- **Quoted passage**

####################

This repository offers two Android apps leveraging the OpenAI Whisper speech-to-text model. One app uses the TensorFlow Lite Java API for easy Java integration, while the other employs the TensorFlow Lite Native API for enhanced performance. It also includes a Python script for model generation and pre-built APKs for straightforward deployment.
-
whisper_java:
An Android app using the TensorFlow Lite Java API for model inference with Whisper, ideal for Java developers integrating TensorFlow Lite. -
whisper_native:
An Android app utilizing the TensorFlow Lite Native API for model inference, offering optimized performance for developers preferring native code. -
models_and_scripts:
Contains a Python script to convert Whisper models into TensorFlow Lite format and includes pre-generated TFLite models.generate_model.py
: Script for generating TFLite models.generated_model
: Directory with optimized TFLite models.
-
demo_and_apk:
Contains pre-built APKs for direct Android installation.

####################

- **Task instructions**
1: Translate this sentence from the Whisper Android repository description into Spanish: "One app uses the TensorFlow Lite Java API for easy Java integration, while the other employs the TensorFlow Lite Native API for enhanced performance."
2: From the Whisper Android repository description, extract everything from "This repository offers" down to "for straightforward deployment.".

####################

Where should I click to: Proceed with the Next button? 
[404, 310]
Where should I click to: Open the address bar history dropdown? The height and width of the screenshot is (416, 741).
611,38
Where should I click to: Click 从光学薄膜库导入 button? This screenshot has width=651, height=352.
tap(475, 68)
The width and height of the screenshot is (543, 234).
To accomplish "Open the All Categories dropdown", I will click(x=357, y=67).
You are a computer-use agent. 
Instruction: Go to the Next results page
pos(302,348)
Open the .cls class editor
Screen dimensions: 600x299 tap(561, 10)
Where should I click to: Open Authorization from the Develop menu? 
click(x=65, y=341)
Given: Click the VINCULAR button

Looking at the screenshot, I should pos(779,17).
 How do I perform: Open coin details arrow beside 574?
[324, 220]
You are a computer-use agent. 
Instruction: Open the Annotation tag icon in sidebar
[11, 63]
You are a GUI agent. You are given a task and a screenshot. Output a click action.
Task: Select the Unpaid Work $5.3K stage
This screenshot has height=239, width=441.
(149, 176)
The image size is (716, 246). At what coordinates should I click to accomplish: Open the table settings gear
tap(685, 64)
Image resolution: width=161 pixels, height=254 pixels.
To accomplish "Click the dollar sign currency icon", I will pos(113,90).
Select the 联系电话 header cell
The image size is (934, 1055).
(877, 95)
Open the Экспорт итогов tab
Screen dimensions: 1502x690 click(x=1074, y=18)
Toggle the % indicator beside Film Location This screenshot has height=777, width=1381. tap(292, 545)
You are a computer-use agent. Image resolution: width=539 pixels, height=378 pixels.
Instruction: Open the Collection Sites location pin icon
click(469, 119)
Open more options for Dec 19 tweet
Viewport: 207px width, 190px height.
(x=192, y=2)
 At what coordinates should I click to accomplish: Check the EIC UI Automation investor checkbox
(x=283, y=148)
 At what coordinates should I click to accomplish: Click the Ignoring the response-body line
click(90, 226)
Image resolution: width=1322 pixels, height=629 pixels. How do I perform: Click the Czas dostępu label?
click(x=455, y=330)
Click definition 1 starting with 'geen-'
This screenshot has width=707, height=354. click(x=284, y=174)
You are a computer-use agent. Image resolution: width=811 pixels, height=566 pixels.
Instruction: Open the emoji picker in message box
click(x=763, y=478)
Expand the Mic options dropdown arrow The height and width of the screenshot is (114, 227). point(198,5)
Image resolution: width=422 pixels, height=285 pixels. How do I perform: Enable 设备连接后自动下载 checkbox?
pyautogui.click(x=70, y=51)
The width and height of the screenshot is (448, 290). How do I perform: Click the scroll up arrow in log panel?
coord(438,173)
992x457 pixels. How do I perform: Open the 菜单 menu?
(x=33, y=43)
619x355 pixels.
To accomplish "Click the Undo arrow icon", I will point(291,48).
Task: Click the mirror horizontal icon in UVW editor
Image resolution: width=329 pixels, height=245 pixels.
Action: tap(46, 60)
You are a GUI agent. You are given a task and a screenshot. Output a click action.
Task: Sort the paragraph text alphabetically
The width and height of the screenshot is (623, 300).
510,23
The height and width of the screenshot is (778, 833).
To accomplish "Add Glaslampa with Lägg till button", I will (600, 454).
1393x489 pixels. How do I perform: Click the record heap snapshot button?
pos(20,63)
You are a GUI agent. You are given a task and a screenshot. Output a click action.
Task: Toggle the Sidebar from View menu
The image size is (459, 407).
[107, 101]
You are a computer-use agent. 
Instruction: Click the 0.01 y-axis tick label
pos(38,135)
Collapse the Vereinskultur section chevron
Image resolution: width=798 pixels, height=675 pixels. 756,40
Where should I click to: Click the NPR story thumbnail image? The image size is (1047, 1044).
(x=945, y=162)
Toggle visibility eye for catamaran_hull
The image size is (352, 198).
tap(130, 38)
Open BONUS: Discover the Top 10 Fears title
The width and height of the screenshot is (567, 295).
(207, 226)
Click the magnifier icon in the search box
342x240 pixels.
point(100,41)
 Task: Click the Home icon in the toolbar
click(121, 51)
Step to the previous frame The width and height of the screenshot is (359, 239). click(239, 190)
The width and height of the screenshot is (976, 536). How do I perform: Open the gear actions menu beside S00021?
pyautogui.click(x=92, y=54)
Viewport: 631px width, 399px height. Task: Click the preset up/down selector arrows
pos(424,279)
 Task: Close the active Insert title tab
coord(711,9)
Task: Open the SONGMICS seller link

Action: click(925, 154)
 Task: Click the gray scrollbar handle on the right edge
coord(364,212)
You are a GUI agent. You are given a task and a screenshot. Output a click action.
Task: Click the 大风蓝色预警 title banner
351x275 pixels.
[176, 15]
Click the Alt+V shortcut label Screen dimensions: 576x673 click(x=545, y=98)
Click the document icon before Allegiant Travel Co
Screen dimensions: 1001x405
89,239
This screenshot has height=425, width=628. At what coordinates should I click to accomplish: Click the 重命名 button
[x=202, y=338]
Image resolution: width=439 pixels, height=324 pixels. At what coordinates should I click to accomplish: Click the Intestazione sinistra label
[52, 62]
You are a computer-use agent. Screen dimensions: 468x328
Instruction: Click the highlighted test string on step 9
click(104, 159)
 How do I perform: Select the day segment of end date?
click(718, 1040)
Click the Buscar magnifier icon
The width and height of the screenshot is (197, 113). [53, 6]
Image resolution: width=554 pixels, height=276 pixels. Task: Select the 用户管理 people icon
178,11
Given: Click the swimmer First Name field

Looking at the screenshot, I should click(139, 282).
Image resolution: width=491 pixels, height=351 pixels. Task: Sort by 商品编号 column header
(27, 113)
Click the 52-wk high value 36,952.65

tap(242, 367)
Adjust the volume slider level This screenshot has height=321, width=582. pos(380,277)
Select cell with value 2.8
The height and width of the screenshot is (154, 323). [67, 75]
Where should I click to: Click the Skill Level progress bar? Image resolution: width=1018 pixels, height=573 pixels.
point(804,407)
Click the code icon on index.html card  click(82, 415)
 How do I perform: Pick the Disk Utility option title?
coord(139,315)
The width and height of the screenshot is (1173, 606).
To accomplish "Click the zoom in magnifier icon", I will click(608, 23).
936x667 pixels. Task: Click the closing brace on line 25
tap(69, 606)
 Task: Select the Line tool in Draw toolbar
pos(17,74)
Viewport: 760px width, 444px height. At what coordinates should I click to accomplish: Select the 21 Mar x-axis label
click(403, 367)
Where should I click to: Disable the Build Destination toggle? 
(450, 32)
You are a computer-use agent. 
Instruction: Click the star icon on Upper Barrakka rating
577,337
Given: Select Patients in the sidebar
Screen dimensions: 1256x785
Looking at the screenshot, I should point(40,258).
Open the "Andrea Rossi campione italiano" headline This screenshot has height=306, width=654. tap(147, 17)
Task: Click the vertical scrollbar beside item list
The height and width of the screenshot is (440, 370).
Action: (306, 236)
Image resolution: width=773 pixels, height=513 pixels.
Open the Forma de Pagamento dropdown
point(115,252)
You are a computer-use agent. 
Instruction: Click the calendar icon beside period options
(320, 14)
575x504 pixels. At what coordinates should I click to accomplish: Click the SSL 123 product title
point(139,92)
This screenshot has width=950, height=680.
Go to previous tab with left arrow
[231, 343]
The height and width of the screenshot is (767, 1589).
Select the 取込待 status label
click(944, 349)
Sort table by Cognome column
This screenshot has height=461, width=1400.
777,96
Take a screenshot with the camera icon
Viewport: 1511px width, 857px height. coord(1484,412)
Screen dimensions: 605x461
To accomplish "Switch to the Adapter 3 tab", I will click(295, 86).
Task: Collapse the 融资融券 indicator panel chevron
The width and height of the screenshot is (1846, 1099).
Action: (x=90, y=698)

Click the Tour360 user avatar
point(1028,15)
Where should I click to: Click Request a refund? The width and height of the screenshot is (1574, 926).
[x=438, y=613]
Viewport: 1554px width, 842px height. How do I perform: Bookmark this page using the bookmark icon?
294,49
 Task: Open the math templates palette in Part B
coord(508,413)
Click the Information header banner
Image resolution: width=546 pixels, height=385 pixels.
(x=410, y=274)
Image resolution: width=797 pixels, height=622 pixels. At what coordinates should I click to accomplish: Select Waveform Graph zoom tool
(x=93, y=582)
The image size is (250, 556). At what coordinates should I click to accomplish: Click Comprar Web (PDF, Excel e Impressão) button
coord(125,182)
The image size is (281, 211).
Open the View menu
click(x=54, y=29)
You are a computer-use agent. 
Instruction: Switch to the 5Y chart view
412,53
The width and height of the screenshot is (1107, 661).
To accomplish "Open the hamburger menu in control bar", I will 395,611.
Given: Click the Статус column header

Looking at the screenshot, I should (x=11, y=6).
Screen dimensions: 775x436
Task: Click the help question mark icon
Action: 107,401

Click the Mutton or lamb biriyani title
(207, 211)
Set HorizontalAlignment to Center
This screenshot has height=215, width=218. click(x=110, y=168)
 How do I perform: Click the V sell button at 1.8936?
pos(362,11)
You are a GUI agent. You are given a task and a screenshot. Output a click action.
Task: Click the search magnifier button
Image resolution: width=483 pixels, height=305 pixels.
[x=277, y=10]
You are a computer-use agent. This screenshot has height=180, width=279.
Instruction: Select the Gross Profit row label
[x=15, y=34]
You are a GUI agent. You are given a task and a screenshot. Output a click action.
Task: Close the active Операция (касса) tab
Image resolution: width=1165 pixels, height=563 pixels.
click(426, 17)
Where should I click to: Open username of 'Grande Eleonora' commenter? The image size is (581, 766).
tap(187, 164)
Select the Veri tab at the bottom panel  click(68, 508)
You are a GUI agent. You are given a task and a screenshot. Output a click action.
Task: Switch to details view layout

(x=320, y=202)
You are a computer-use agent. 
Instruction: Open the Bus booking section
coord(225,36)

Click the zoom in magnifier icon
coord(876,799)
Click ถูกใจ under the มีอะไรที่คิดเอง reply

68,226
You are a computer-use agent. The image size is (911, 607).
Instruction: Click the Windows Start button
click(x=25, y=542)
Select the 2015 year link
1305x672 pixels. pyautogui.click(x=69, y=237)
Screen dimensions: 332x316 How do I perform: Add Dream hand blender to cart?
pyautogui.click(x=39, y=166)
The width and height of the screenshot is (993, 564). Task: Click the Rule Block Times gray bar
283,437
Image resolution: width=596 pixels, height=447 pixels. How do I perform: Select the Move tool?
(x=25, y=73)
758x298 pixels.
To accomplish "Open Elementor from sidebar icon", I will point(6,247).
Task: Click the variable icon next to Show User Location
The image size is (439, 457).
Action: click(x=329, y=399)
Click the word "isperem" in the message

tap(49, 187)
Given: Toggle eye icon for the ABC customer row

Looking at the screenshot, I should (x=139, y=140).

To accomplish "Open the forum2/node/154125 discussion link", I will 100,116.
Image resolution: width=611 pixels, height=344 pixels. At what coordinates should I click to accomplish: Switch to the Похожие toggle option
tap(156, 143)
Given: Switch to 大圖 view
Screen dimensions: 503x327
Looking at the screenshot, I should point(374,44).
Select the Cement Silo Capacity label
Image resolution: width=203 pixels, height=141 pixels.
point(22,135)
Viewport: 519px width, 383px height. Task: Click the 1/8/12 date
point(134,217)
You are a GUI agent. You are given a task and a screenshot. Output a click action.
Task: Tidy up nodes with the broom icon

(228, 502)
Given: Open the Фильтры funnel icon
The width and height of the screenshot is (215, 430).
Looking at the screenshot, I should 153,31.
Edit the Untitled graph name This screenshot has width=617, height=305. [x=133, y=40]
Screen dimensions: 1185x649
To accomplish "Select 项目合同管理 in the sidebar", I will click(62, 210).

####################

- **Responses by task**
1: Una aplicación usa la API de Java de TensorFlow Lite para facilitar la integración con Java, mientras que la otra emplea la API nativa de TensorFlow Lite para mejorar el rendimiento.

2:
This repository offers two Android apps leveraging the OpenAI Whisper speech-to-text model. One app uses the TensorFlow Lite Java API for easy Java integration, while the other employs the TensorFlow Lite Native API for enhanced performance. It also includes a Python script for model generation and pre-built APKs for straightforward deployment.